**TASK BRIEF**
From the entries below, reproduce exactly the lines from the one with "Given: Select column G header" through the one with "Where should I", both included, without images.

**Stored items**
━━━━━━━━━━━━━━━━━━━━━━━━━━━━━━

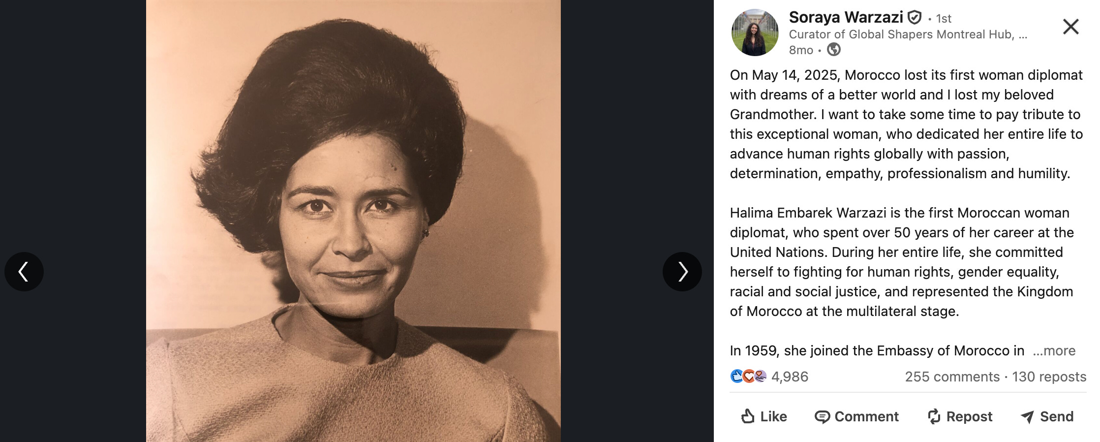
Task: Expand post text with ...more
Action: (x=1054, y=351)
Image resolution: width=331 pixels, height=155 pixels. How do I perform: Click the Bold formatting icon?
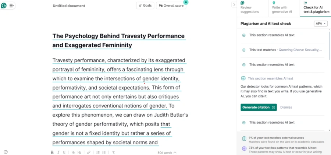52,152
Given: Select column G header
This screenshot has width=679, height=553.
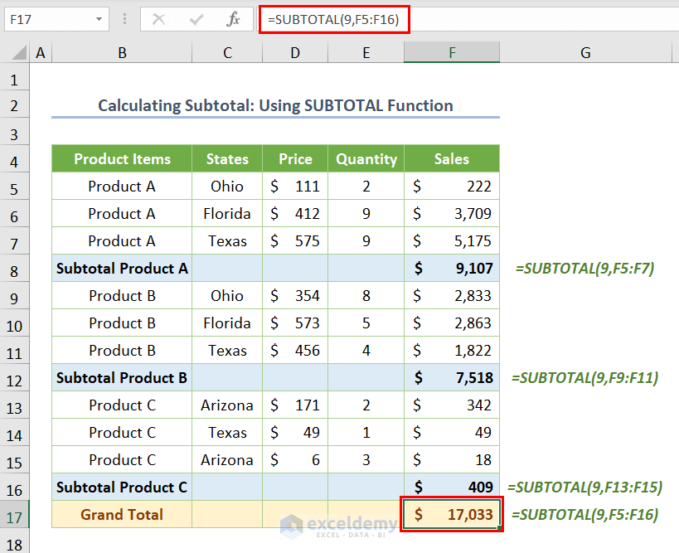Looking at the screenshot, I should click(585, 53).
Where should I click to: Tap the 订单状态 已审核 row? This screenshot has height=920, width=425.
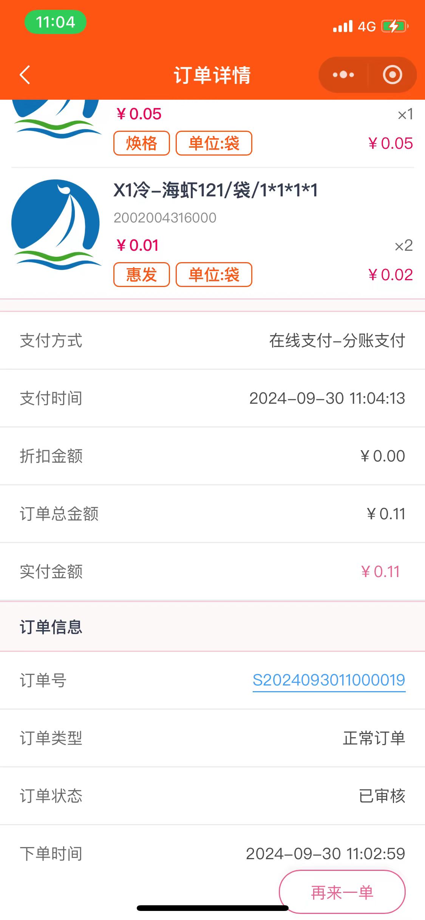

━━━━━━━━━━━━━━━━━━━━━━━━━━━━━━

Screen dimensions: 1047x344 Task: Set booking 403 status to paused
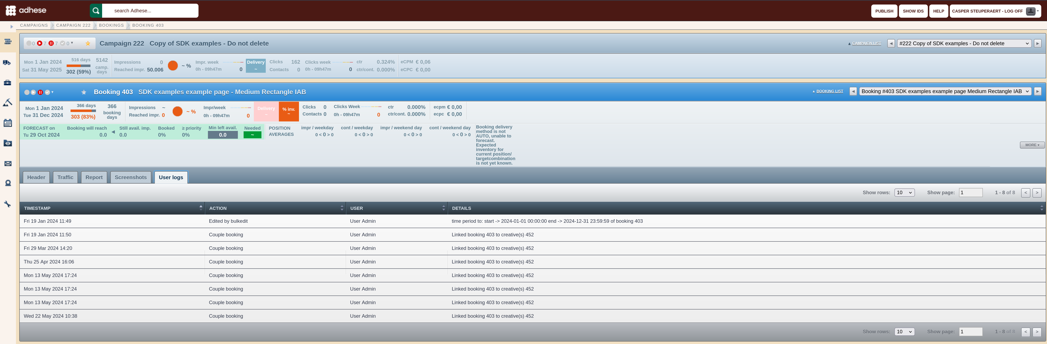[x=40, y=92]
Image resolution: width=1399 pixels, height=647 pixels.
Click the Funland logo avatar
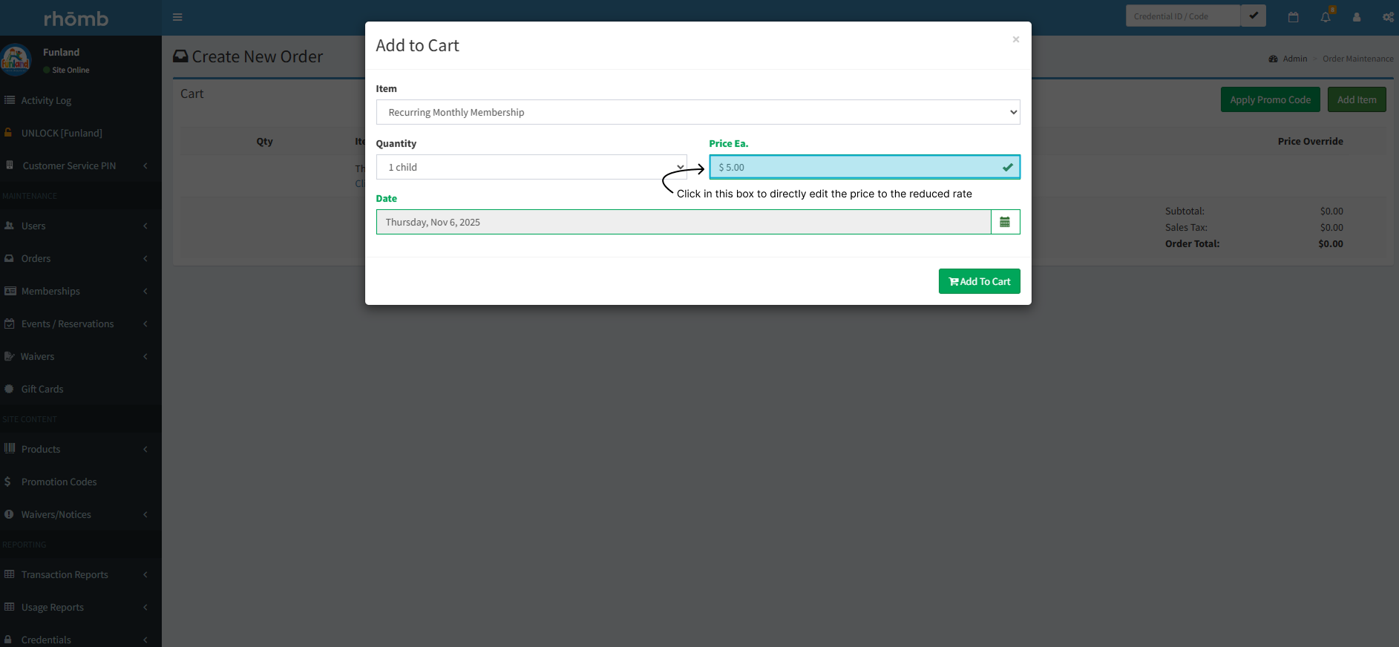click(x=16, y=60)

━━━━━━━━━━━━━━━━━━━━━━━━━━━━━━

**RESPONSE TO THIS EXERCISE**
Given: Select column G header
This screenshot has width=679, height=553.
Looking at the screenshot, I should click(585, 53).
Where should I click to: Tap the 订单状态 已审核 row? This screenshot has height=920, width=425.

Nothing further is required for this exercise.